→ EXTRACTED DATA:
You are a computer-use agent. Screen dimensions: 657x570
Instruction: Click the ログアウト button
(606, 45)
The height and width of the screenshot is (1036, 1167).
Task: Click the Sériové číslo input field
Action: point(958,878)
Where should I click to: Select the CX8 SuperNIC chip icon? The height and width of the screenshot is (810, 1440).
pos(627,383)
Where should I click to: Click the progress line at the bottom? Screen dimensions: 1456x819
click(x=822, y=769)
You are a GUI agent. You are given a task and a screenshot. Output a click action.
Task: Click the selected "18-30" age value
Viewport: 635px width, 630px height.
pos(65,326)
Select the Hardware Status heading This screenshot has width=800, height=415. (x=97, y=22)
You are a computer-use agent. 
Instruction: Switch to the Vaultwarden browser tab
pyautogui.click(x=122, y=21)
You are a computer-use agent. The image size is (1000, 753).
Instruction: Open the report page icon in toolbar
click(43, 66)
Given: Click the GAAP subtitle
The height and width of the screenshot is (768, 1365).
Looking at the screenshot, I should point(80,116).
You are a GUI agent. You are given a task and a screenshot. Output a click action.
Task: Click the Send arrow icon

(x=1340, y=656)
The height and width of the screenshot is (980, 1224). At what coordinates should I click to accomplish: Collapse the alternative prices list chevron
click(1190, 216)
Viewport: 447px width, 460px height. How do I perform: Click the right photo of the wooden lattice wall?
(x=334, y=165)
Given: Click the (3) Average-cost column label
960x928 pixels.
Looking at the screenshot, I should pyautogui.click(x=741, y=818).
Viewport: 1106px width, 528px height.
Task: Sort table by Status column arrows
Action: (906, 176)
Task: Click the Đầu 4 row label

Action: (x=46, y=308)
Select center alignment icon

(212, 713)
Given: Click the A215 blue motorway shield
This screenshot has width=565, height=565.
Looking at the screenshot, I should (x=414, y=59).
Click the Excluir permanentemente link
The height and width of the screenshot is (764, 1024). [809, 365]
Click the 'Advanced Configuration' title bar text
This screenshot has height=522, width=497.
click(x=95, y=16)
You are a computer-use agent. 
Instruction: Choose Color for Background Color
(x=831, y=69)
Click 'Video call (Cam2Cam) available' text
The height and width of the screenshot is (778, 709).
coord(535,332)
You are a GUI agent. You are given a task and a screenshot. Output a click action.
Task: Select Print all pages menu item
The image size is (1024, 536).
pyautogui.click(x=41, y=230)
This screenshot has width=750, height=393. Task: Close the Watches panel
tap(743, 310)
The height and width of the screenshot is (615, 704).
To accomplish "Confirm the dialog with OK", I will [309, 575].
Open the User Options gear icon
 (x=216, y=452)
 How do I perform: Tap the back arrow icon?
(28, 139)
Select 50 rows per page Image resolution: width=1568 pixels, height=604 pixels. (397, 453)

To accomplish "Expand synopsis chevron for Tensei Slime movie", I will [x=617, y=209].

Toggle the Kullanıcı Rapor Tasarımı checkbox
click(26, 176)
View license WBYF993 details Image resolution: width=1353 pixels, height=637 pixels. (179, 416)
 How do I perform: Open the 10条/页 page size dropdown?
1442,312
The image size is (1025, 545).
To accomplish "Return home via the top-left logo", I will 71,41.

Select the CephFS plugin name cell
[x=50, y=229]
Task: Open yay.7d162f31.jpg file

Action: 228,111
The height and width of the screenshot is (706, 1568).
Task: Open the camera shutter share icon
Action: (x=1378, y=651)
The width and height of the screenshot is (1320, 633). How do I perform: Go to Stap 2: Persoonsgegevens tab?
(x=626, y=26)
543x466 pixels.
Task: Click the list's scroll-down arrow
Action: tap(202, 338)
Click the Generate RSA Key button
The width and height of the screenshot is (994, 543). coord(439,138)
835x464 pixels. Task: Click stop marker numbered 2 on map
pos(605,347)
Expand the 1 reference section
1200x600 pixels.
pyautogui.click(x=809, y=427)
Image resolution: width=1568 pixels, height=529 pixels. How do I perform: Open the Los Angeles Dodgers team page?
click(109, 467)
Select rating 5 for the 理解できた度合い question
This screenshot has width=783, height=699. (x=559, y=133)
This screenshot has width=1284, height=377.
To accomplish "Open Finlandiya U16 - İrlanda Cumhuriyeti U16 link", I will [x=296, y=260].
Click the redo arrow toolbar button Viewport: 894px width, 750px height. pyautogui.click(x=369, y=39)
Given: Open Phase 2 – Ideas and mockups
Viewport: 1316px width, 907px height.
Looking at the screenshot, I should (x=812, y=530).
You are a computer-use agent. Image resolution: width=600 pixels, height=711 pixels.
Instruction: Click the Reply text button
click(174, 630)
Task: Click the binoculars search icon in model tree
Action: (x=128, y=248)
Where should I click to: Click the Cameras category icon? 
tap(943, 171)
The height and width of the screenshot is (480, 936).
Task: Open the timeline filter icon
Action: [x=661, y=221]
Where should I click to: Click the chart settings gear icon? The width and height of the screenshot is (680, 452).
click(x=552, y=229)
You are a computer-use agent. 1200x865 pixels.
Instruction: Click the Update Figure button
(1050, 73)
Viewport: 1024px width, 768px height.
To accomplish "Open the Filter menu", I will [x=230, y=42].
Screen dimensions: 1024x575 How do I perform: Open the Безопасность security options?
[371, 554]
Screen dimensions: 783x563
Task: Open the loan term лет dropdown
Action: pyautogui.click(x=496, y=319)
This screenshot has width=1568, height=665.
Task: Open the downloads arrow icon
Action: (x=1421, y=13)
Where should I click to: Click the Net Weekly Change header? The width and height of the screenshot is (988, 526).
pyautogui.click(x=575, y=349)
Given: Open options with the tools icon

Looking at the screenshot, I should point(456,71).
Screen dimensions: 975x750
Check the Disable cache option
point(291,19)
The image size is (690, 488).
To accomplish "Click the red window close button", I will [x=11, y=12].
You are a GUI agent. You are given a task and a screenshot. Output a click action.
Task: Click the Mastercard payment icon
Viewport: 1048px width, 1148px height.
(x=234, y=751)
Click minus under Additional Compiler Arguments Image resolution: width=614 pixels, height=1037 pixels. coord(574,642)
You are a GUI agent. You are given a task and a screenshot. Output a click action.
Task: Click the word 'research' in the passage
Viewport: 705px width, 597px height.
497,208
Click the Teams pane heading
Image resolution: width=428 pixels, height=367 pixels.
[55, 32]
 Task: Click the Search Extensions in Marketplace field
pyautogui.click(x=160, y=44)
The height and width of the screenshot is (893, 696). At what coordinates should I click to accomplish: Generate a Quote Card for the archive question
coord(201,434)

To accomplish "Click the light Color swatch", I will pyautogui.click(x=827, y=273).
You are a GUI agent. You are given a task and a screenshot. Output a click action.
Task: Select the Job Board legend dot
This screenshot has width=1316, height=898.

→ TASK DIRECTIONS: Give an exact copy of the lines above from the line with "How do I perform: Open the 10条/页" up to and including the line with "You are a computer-use agent. Image", and leave everything else out.

→ RESULT OF THE EXERCISE:
 How do I perform: Open the 10条/页 page size dropdown?
1442,312
The image size is (1025, 545).
To accomplish "Return home via the top-left logo", I will 71,41.

Select the CephFS plugin name cell
[x=50, y=229]
Task: Open yay.7d162f31.jpg file

Action: 228,111
The height and width of the screenshot is (706, 1568).
Task: Open the camera shutter share icon
Action: (x=1378, y=651)
The width and height of the screenshot is (1320, 633). How do I perform: Go to Stap 2: Persoonsgegevens tab?
(x=626, y=26)
543x466 pixels.
Task: Click the list's scroll-down arrow
Action: tap(202, 338)
Click the Generate RSA Key button
The width and height of the screenshot is (994, 543). coord(439,138)
835x464 pixels. Task: Click stop marker numbered 2 on map
pos(605,347)
Expand the 1 reference section
1200x600 pixels.
pyautogui.click(x=809, y=427)
Image resolution: width=1568 pixels, height=529 pixels. How do I perform: Open the Los Angeles Dodgers team page?
click(109, 467)
Select rating 5 for the 理解できた度合い question
This screenshot has width=783, height=699. (x=559, y=133)
This screenshot has width=1284, height=377.
To accomplish "Open Finlandiya U16 - İrlanda Cumhuriyeti U16 link", I will [x=296, y=260].
Click the redo arrow toolbar button Viewport: 894px width, 750px height. pyautogui.click(x=369, y=39)
Given: Open Phase 2 – Ideas and mockups
Viewport: 1316px width, 907px height.
Looking at the screenshot, I should (x=812, y=530).
You are a computer-use agent. Image resolution: width=600 pixels, height=711 pixels.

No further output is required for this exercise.